The World Health Organization predict a 50% increase of cases cancer until 2020, leading to about 15 millions of new cases each years at a global scale. The reason for this inescapable increase mainly resides in the populations aging, in both industrialized and Third World countries. However, the growth of smoking, as well as the unhealthy lifestyles, is also to blame. The chemotherapy is a cornerstone in the treatment against cancer. Nevertheless, we know that most of the cytotoxic drugs used during these therapies are potentially carcinogen for the ones who handle it.

Because gloves offer the first line of protection when handling cytotoxic drugs, material should be tested for resistance to the permeation of these drugs. Two methods of such evaluation include (1) the mutagenicity test15-19 and (2) the quantification of cytotoxic drugs based on standards for permeation testing such as European Standard EN 374-3(non-specific) [1] and ASTM International standards F739-99a (non-specific) [2] and D6978-05 (specific) [3].

Studies have found that permeation of cytotoxic agents into gloves could be related to glove material and thickness. These methods, however, involve static experimental models, which may not reflect the dynamic conditions to which gloves are exposed by health care personnel (e.g., stretching, rubbing).

Recently, by the mean of an home-made dynamic permeation method that more closely reflects the real-use conditions of medical gloves, we have investigated the permeability of four glove types – neoprene, natural rubber latex, nitrile, and vinyl – after exposure to 13 cytotoxic drugs (carmustin, cisplatin, cyclophosphamide, cytarabine, docétaxel, doxorubicin, etoposide, fluorouracil, ifosfamide, irinotecan, methotrexate, thiotepa, and vinorelbine) using sensitive and specific quantification technics for each drug. These particular conditions, consisted into simulated stretching and rubbing constraints at a temperature of 37°C (normal body temperature), with different times of exposure (15, 30 , and 60 min) and after a 15-minute pre-treatment with 70% alcohol. For 6 drugs, permeability was further evaluated at a temperature of 43 °C with different double-gloving combinations in order to assess the risk of health care worker exposure during the administration of hyperthermic intraperitoneal chemotherapy (HIPEC).

In a general way, the results of this study confirm that vinyl was the most permeable material (according to the European standard EN 374-3) and therefore must be avoid when handling cytotoxic drugs. Neoprene, natural rubber latex, and nitrile gloves displayed the highest resistance to permeation of the 13 cytotoxic agents studied. Additional factors, such as duration of exposure, glove thickness, and drug liposolubility and molecular weight, also affected permeability. The pre-treatment with alcohol did not increase the permeation rates by selected cytotoxic drugs.

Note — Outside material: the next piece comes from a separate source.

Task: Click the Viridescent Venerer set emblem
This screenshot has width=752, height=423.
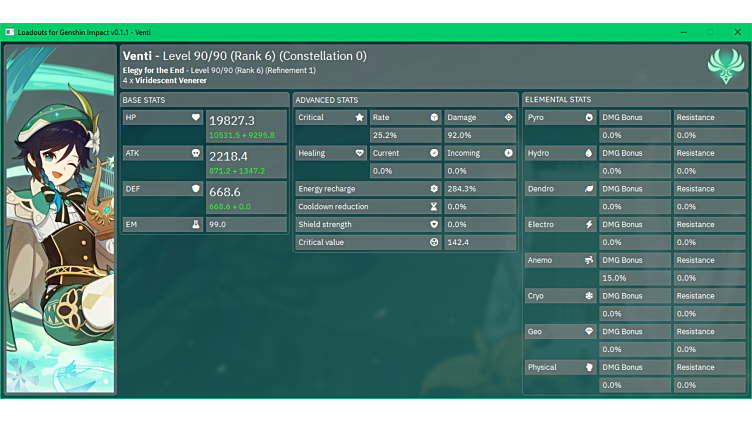Action: click(x=725, y=66)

Based on these considerations we have proposed some “good practice” rules when handling cytotoxic drugs.

  • Do not use vinyl gloves.
  • Gloves should be change at least every 30 minutes, preferably every 15.
  • Gloves should be change immediately if torn or punctured.
  • Special caution is advised when working with lipophilic and low-molecular-weight cytotoxic agents.

Finally, if gloves are the first protection line against cytotoxics exposure, others tools have been developed in order to manage occupational exposure to these drugs. One of these is the work surface analysis which brings out the recurrent contamination zones and therefore allows the improvement of cytotoxic drugs handling during reconstitution phase but also in the care units.

[1European Standard EN 374-3, protective gloves against chemicals and microorganisms; part 3: determination of resistance to permeation by chemicals. Brussels, Belgium: European Committee for Standardization; 2003

[2Standard test method for resistance of protective clothing materials to permeation by liquids or gases under conditions of continuous contact. F739-99a. West Conshohocken, PA: ASTM International;1999

[3Standard practice for assessment of resistance of medical gloves to permeation by chemotherapy drugs. D6978-05. West Conshohocken, PA: ASTM International; 2005.